- [YOUR OBJECTIVE] Scale the records from the line containing "Tap the 已签到" down to the line containing "point(50,604)", both ends included, and write out all of those lines again with the requests unchanged. Multiply every coordinate in the answers by 2.6 and round it to a whole number, rounding halves up.
^^^^^^^^
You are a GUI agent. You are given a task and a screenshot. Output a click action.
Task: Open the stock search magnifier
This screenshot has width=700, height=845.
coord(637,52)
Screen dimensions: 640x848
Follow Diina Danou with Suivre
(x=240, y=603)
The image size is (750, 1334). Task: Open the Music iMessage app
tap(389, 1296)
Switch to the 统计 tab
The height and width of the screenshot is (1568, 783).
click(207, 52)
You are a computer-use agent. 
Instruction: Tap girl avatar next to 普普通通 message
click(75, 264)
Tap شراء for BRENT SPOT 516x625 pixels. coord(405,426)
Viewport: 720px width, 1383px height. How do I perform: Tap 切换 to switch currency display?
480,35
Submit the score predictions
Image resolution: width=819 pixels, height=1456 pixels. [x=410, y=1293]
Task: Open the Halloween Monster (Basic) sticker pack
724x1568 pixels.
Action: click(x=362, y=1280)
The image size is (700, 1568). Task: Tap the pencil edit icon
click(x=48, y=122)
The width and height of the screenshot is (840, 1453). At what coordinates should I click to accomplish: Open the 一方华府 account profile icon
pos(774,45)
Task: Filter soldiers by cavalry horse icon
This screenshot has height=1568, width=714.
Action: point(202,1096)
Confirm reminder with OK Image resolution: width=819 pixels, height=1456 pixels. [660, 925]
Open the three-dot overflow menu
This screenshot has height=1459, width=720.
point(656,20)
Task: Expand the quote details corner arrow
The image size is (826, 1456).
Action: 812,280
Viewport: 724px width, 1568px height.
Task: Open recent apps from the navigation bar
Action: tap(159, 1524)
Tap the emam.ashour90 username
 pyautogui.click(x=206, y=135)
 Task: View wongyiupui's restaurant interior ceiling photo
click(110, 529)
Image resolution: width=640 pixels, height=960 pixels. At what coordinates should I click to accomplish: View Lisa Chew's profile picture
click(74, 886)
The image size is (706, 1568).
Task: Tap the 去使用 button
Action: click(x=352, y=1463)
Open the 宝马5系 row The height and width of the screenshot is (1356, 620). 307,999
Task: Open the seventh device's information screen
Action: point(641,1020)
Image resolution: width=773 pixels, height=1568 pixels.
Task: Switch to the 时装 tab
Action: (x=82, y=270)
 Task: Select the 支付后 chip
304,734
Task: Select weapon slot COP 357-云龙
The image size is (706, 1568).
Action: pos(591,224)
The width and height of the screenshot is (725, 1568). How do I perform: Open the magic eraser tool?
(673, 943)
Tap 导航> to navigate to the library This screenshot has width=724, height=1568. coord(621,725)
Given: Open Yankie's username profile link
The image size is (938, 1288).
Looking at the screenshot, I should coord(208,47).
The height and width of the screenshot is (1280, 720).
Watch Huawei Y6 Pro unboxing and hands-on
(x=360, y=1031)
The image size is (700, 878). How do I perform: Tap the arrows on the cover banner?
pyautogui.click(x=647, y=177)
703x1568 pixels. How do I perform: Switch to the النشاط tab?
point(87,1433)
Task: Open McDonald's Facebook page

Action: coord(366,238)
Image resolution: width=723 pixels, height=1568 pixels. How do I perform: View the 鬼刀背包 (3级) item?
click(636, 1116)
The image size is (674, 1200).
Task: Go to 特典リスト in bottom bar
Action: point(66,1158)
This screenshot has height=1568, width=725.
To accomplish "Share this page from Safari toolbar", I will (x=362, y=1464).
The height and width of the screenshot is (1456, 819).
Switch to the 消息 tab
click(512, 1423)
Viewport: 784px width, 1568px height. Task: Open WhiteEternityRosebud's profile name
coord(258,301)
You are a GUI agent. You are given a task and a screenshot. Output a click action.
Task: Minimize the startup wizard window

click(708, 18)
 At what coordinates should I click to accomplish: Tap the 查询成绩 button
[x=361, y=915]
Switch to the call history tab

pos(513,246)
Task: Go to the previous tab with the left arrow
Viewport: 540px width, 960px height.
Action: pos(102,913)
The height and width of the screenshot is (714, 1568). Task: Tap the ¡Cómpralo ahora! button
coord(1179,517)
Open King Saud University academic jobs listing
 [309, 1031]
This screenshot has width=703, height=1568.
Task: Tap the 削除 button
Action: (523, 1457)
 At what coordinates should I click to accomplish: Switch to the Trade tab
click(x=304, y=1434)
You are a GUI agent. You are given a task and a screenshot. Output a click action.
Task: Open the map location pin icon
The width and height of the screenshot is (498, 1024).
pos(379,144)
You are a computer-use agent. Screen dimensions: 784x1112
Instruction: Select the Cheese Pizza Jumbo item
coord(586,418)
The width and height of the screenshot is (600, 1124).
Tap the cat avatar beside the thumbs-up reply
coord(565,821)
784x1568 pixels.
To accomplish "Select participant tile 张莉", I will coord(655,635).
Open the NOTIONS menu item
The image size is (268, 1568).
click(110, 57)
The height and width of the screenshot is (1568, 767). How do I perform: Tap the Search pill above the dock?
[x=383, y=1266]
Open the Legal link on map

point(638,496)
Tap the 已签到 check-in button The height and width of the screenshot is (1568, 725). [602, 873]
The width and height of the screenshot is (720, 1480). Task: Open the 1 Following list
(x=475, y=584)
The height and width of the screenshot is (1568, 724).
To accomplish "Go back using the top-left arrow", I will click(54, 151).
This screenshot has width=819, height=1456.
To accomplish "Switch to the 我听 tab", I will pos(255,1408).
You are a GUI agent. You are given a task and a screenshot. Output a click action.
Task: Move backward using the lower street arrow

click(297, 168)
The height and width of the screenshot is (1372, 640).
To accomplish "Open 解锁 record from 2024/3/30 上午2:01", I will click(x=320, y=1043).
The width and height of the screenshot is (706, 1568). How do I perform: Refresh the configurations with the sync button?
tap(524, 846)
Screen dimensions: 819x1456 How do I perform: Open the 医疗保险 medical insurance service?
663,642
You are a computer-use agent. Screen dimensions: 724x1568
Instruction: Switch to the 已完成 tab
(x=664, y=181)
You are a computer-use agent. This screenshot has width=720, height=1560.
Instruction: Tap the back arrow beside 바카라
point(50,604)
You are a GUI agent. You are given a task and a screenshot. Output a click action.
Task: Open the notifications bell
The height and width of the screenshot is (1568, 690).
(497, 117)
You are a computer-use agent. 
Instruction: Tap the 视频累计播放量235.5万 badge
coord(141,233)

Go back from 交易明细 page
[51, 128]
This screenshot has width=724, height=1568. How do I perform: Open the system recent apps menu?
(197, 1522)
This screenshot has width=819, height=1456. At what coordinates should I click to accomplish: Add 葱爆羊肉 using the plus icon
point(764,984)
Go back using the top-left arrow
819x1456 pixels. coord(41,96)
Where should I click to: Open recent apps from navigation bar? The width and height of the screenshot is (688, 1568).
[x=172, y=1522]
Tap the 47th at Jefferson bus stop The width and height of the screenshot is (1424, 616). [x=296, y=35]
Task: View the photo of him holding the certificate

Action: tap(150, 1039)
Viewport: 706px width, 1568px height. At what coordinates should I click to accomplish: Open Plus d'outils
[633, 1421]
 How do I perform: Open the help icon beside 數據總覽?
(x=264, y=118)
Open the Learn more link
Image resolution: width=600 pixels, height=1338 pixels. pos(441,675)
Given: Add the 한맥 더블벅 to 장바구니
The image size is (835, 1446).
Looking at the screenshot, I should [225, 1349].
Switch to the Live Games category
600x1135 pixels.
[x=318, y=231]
^^^^^^^^
- [WRITTEN RESPONSE]
Tap the 已签到 check-in button The height and width of the screenshot is (1568, 725). [1565, 2270]
The width and height of the screenshot is (720, 1480). Task: Open the 1 Following list
(x=1235, y=1518)
The height and width of the screenshot is (1568, 724).
To accomplish "Go back using the top-left arrow", I will click(140, 393).
This screenshot has width=819, height=1456.
To accomplish "Switch to the 我听 tab", I will pos(663,3661).
You are a GUI agent. You are given a task and a screenshot. Output a click action.
Task: Move backward using the lower street arrow

click(772, 437)
The height and width of the screenshot is (1372, 640).
To accomplish "Open 解锁 record from 2024/3/30 上午2:01", I will click(x=832, y=2712).
The width and height of the screenshot is (706, 1568). How do I perform: Refresh the configurations with the sync button?
tap(1362, 2200)
Screen dimensions: 819x1456 How do I perform: Open the 医疗保险 medical insurance service?
1724,1669
You are a computer-use agent. Screen dimensions: 724x1568
Instruction: Switch to the 已完成 tab
(x=1726, y=471)
You are a computer-use agent. This screenshot has width=720, height=1560.
Instruction: Tap the back arrow beside 바카라
point(130,1570)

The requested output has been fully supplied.